L'Explication Prémisse
Cet article protège le droit d’un salarié temporaire (intérimaire) à utiliser, dans l’entreprise où il est mis à disposition, les installations ou moyens de transport collectifs dans les mêmes conditions que les salariés permanents. Si la personne responsable de la gestion de ces équipements dans l’entreprise utilisatrice empêche un intérimaire d’y accéder en violation de l’article L.1251-24, elle commet une infraction passible d’une amende de cinquième classe ; la récidive entraîne des sanctions renforcées conformément aux dispositions du code pénal.

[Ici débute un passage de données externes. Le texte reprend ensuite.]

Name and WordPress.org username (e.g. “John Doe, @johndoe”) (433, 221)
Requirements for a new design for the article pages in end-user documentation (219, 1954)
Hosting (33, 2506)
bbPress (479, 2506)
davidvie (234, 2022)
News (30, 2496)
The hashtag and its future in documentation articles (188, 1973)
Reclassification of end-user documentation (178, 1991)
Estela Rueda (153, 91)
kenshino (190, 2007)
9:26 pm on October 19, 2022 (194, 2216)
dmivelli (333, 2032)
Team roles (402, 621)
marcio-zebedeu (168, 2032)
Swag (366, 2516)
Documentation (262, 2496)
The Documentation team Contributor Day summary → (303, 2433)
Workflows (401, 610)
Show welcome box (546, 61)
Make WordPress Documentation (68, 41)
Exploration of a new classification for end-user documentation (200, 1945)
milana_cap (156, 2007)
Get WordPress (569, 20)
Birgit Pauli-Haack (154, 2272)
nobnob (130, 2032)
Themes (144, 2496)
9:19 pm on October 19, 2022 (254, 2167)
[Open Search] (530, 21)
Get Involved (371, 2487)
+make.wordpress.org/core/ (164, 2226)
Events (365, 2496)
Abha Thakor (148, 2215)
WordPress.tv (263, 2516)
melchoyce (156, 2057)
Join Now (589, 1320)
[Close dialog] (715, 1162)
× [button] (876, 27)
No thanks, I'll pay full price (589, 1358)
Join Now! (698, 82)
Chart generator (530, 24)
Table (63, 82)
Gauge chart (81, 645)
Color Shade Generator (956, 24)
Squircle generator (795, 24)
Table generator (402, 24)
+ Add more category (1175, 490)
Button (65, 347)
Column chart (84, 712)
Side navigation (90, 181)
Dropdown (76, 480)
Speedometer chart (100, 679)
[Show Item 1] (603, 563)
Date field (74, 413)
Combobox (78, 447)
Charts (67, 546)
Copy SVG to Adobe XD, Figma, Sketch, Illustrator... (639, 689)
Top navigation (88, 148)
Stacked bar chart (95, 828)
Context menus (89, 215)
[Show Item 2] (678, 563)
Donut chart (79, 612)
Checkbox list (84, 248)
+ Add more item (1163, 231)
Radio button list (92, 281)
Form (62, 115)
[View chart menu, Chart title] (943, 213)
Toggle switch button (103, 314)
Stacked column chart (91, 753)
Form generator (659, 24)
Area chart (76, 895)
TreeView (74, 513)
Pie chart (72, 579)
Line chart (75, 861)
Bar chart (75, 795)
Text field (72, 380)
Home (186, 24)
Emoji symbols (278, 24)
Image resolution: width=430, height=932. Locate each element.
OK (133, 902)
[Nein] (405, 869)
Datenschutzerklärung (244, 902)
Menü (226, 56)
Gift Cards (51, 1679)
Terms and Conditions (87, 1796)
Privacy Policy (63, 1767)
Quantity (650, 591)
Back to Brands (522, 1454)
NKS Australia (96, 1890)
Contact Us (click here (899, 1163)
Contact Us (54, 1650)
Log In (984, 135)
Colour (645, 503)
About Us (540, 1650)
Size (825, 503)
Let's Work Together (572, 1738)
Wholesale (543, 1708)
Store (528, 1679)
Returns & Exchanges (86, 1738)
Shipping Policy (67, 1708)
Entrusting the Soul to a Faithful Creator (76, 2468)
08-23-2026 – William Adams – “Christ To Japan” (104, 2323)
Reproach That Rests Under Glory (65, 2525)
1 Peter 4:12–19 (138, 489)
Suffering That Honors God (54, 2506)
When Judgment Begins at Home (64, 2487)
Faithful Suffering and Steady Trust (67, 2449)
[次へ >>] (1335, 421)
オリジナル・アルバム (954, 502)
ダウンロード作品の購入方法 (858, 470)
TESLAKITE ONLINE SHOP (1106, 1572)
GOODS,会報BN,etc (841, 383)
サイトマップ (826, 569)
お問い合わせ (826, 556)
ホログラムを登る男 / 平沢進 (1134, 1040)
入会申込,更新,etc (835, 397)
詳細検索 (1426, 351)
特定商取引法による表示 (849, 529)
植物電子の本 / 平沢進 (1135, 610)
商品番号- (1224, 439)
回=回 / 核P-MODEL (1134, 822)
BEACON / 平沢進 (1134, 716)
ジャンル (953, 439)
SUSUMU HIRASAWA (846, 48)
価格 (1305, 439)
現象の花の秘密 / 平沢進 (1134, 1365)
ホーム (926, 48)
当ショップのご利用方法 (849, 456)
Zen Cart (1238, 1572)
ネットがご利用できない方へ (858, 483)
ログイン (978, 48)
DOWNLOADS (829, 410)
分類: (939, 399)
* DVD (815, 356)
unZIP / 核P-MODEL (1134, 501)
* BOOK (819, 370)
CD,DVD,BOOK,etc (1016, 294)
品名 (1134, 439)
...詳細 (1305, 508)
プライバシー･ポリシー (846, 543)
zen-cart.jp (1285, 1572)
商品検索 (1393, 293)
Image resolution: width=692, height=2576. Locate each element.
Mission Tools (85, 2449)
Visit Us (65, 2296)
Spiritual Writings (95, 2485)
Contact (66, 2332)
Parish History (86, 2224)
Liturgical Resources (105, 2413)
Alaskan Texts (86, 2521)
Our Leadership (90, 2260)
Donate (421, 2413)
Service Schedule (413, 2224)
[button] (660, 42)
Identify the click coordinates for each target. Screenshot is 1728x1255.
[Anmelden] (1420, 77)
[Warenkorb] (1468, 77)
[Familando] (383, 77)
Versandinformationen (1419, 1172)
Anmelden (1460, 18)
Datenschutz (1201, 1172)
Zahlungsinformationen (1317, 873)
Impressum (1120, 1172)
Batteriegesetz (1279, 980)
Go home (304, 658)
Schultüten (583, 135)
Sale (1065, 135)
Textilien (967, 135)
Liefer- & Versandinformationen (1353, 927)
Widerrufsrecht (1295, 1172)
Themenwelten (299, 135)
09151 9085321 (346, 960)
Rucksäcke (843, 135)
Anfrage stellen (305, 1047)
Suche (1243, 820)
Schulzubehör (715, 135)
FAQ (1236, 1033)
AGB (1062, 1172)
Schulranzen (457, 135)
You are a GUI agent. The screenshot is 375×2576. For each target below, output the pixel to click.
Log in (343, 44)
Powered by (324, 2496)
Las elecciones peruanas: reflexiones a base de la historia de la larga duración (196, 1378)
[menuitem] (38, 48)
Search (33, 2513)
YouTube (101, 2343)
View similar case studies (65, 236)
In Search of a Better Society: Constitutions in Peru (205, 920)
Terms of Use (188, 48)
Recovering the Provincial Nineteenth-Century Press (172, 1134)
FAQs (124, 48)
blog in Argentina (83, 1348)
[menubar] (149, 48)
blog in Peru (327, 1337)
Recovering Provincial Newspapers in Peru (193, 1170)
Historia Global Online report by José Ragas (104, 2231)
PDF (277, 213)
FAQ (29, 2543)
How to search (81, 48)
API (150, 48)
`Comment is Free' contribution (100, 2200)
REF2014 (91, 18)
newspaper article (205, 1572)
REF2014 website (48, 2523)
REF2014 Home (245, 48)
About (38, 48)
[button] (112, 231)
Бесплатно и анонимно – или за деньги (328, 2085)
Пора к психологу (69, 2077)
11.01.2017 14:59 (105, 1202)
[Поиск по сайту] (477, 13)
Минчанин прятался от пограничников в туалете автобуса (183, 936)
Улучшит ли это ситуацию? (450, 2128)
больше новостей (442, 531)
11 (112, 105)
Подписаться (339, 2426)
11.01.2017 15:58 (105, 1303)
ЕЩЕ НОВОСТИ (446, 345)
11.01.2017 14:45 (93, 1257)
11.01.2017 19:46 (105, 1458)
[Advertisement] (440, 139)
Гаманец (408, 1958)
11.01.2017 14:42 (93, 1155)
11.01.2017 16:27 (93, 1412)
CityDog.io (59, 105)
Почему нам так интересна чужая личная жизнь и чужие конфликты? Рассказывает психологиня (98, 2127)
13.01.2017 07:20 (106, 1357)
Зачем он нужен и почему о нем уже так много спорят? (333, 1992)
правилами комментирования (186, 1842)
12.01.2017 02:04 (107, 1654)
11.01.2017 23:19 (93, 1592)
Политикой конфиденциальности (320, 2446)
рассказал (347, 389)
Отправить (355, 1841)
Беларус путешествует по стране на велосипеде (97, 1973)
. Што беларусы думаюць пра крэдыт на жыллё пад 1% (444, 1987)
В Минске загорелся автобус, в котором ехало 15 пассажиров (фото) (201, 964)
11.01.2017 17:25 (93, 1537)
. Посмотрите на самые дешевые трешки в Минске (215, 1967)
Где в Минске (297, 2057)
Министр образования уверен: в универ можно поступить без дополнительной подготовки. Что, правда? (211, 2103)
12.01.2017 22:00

Une entreprise industrielle met à disposition une navette pour les salariés matin/soir et dispose d’un vestiaire et d’une cantine sur site. Un intérimaire affecté pour une mission d’un mois se voit interdire l’accès à la navette et à la cantine sous prétexte qu’il n’est « pas salarié de la maison ». Le responsable des installations du site refuse systématiquement son accès. L’intérimaire signale la situation à l’inspection du travail ; l’entreprise est condamnée à l’amende prévue pour la contravention de cinquième classe pour avoir empêché l’accès aux mêmes équipements que les autres salariés.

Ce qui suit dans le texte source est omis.